====== EXCERPTED TEXT

The fact that the two molded pieces (hull and liner) are still in their molds when the they are combined together makes it rather mysterious how the hold this beautiful, precise edge line between them at the transom.
I would love to hear how they get that result.
I think it is truly a detail that is part of the classic Boston Whaler boat "look."
posted 02-26-2003 09:39 PM ET (US)
I don't know why it was done, maybe it was just to show the robust construction. But on the issue of delamination, I don't believe that the "exposed" edge is a problem in itself. I've examined (and owned!) a number of old 16's that have come apart at this seam and it was clear that the solid wood blocks in the transom had been exposed to water that had penetrated the hull. The blocks expand and push apart this seam. The wood can expand so much that the outline of the blocks (as well as the bigger transom block) can be clearly discerned on the surface of the glass.
My theory, keep the transom dry and the seam will not fail.
posted 02-26-2003 09:57 PM ET (US)
Interesting feeback. I consider my self a new comer to both boats and Whalers as I have now owned my first boat since 5/18/02. I am also pleased that my first purchase was a Whaler.
Along with the ownership and this great site has come a lot of concern about water intrusion. Once again I am relieved to get good information.
posted 02-26-2003 10:08 PM ET (US)
I was told at the factory tour they do that to show and prove the integrity of the hull deck bond. It is done by grinding.

============
====== DATA PROVIDED

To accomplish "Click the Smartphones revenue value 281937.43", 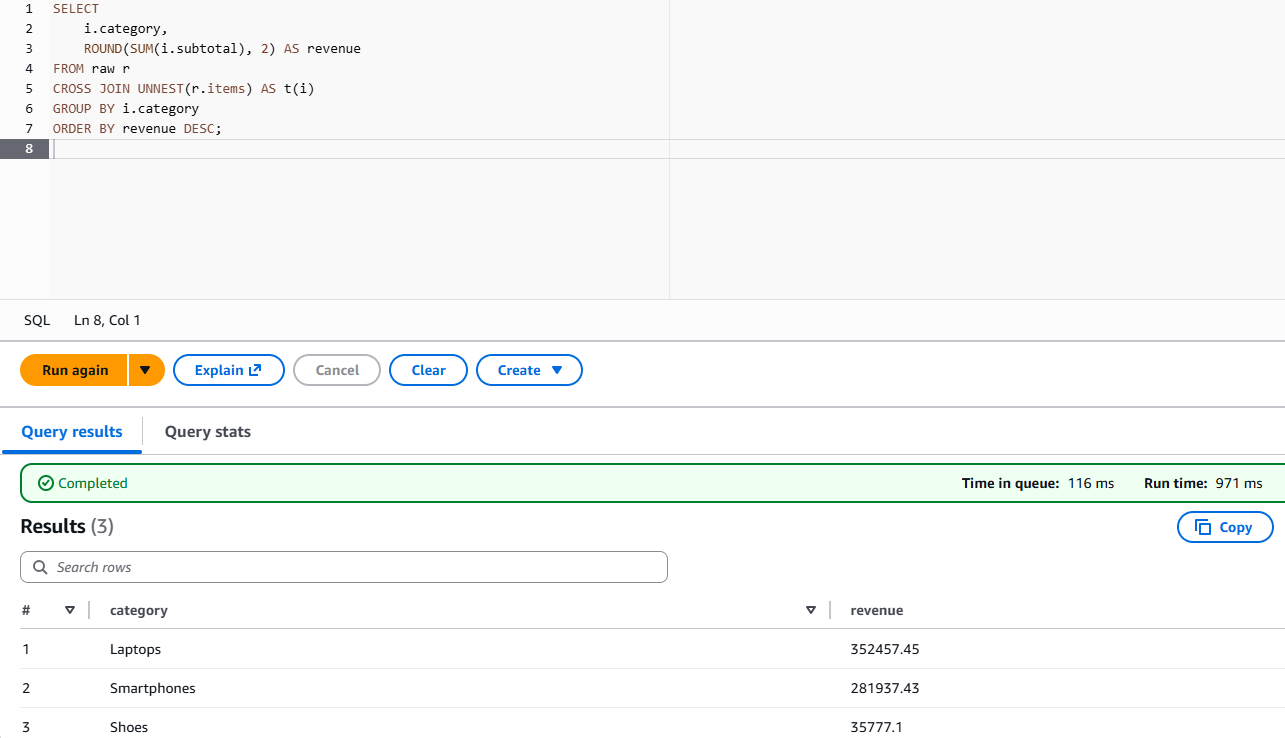I will coord(884,688).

============

* _LIST OF TASKS_:
1. Reproduce the passage of the Boston Whaler discussion verbatim, from "posted 02-26-2003 10:08" to "done by grinding.".
2. List every posting time, with its date, that appears in the Boston Whaler discussion.

* _EXERCISE SOLUTIONS_:
1.
posted 02-26-2003 10:08 PM ET (US)
I was told at the factory tour they do that to show and prove the integrity of the hull deck bond. It is done by grinding.

2.
- 02-26-2003 09:39 PM ET (US)
- 02-26-2003 09:57 PM ET (US)
- 02-26-2003 10:08 PM ET (US)